Alors que de multiples actions leur sont attribuées, quelle est leur efficacité réelle ? Celle-ci est-elle mesurée ?

L'efficacité sociale associative est un patchwork et aucune étude d'ensemble n'a réuni des gestionnaires, des politiques, des sociologues, etc. Il y a eu des travaux épars mais qui ne permettent pas d'élaborer un barème d'efficience.

On voit les flux financiers engagés, on discerne mal le véritable impact (spontané ou de simple entraînement) de leur action. Voir les propos des dirigeants "d'Action contre la Faim " sur l'évaluation de l'efficacité.

Quelles peuvent-être les dérives concernant les objectifs finaux des financements de ces associations ? 

Les dérives peuvent être de plusieurs types. Il y a bien évidemment l'enrichissement personnel des dirigeants ou de leurs proches. Cela existe, le nier serait trahir le lecteur et verser dans un angélisme qui aurait oublié le nom de Jacques Crozemarie, président funeste de l'ARC.

Une autre dérive peut venir de l'incompétence relative des dirigeants. En tant qu'ancien Commissaire aux comptes, j'ai hélas rencontré plus d'un cas où l'honnêteté était là mais pas la rigueur gestionnaire. Tout cela a un coût qui, là encore, est quasiment impossible à consolider au niveau national.

Parallèlement, la dérive qui peut se dresser sur la route des missions d'une association (RUP ou non) est le clientélisme, la propension pour un certain favoritisme. Nous avons tous quelques exemples en-tête.

La Justice est d'ailleurs assez fréquemment saisie. Ainsi, en 2009, suite à l’ouverture d’une information judiciaire pour escroquerie et abus de confiance concernant 17 associations caritatives, la Cour des comptes, a préconisé  "la suppression des avantages fiscaux liés aux dons lorsqu’il est avéré que la traçabilité de l’utilisation des dons n’est pas garantie par les organismes sollicitant la générosité publique".

On arrive ici à un premier point de finances publiques. L'idée du président Hollande peut paraître séduisante mais elle aura un premier coût public issu de la défiscalisation partielle des dons des associations RUP. Si la reconnaissance d'utilité publique présente des avantages, elle porte en elle cet inconvénient potentiel.

Surtout si les membres des équipes de direction sont d'anciens élus battus par le suffrage universel municipal (2014) ou départemental.... Des esprits taquins pourraient en effet voir une ficelle de ressources humaines dans cette relance associative. Des esprits chagrins y verraient, pour leur part, un clientélisme hors comptabilisation des personnels relevant de la Fonction publique.

Les associations théoriquement chargées du bel et noble projet de "faire France" et du "vivre ensemble" auraient alors une fonction mesquine – mais politiquement habile – de recyclage en tous genres.

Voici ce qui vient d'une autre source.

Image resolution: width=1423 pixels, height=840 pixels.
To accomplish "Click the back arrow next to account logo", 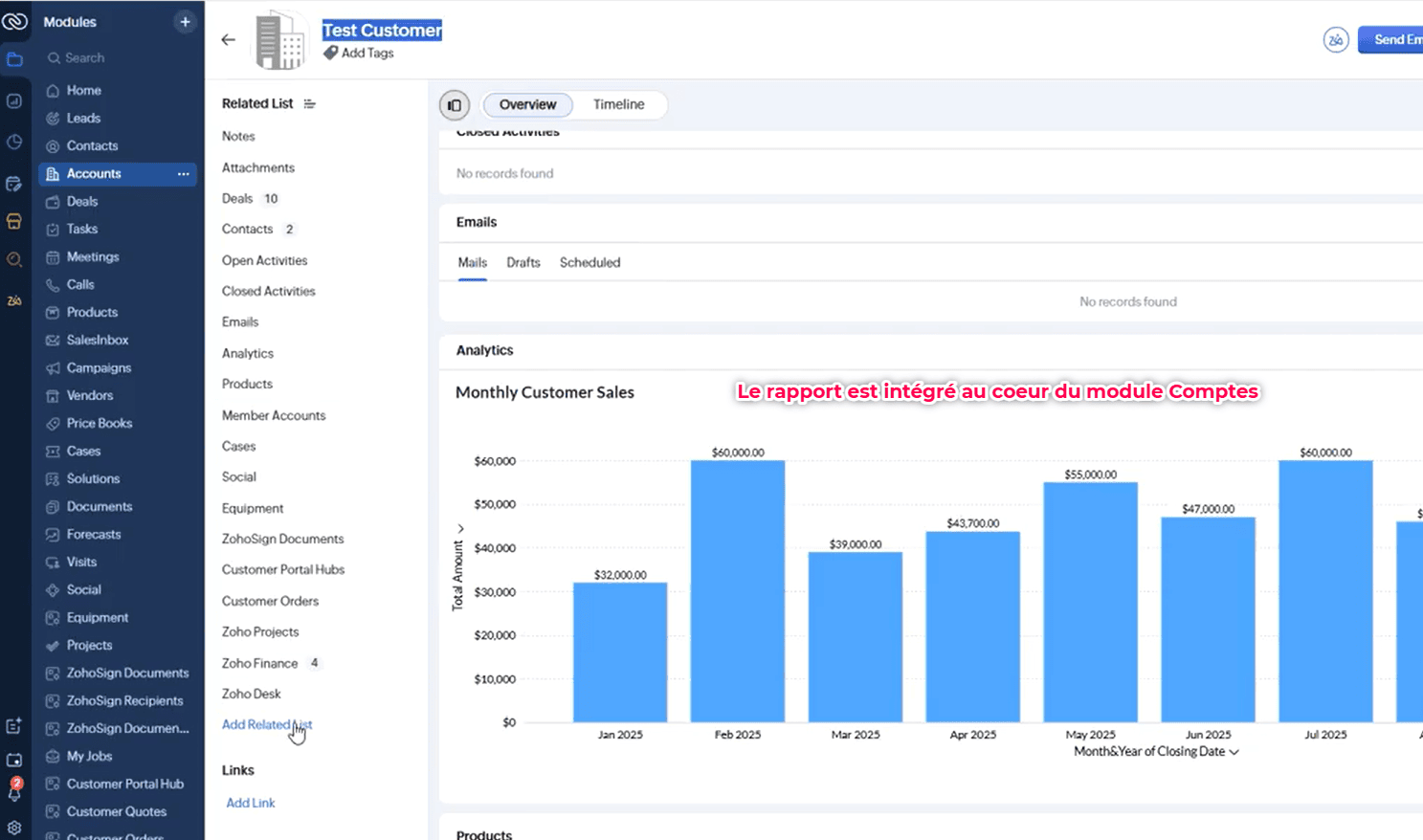I will [228, 40].
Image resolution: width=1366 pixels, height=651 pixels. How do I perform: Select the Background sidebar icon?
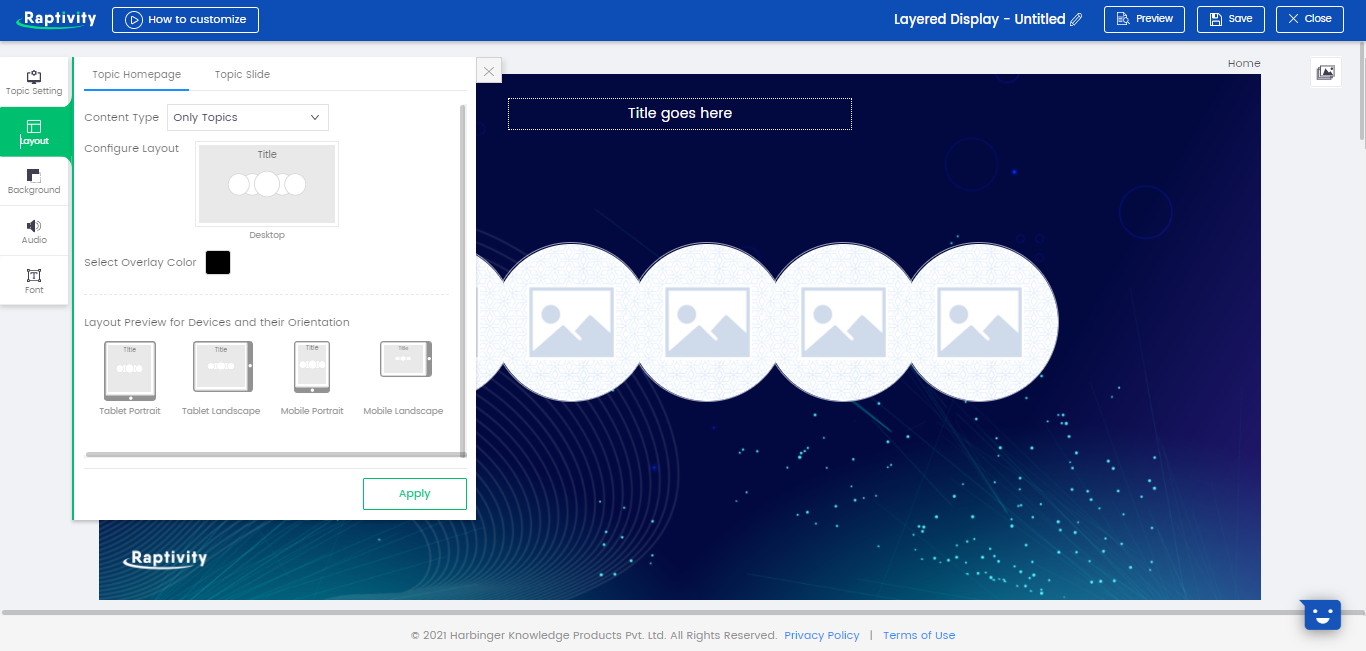[34, 181]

Comment alors pourrait-on palier ce problème de financement d'associations qui ont un objet, des résultats peu vérifiés ?

Le contrôle de légalité des associations investies d'une mission de service public (ce qui ne se superpose pas à la RUP) relève du Préfet. Normalement, cette fonction est efficacement exécutée.

Parallèlement, toute association ayant manié des fonds publics est astreinte aux contrôles périodiques de l'Inspection générale des finances (IGF) qui analyse finement les modalités d'emploi de l'aide perçue en mettant ces modalités en lien avec les motifs publics d'octroi de ladite aide. L'IGF est un grand corps de l'Etat mais on ne peut pas omettre de dire que ses effectifs (et leur gestion) ne sont pas toujours en adéquation avec les besoins protéiformes de contrôle, in situ, des associations visées.

Enfin, les Chambres régionales des comptes vérifient les comptes de toute association qui a été bénéficiaire d'une subvention supérieure à 1500 euros : on situe immédiatement l'étendue de la tâche prescrite par l'article L 211-4 du Code des juridictions financières.

L'article L 111-7 dudit Code donne à la Cour des comptes le pouvoir de contrôler toute association qui a bénéficié de concours et subventions de l'Union européenne, de l'Etat ou d'une autre personne soumise à son contrôle.

Sur le plan textuel, on pourrait être tenté de conclure que les choses sont bien " bordées ". En fait, des exemples récents ont montré qu'à l'aide de structures gigognes, le monde associatif peut parfois continuer à faire prospérer des pratiques financières répréhensibles.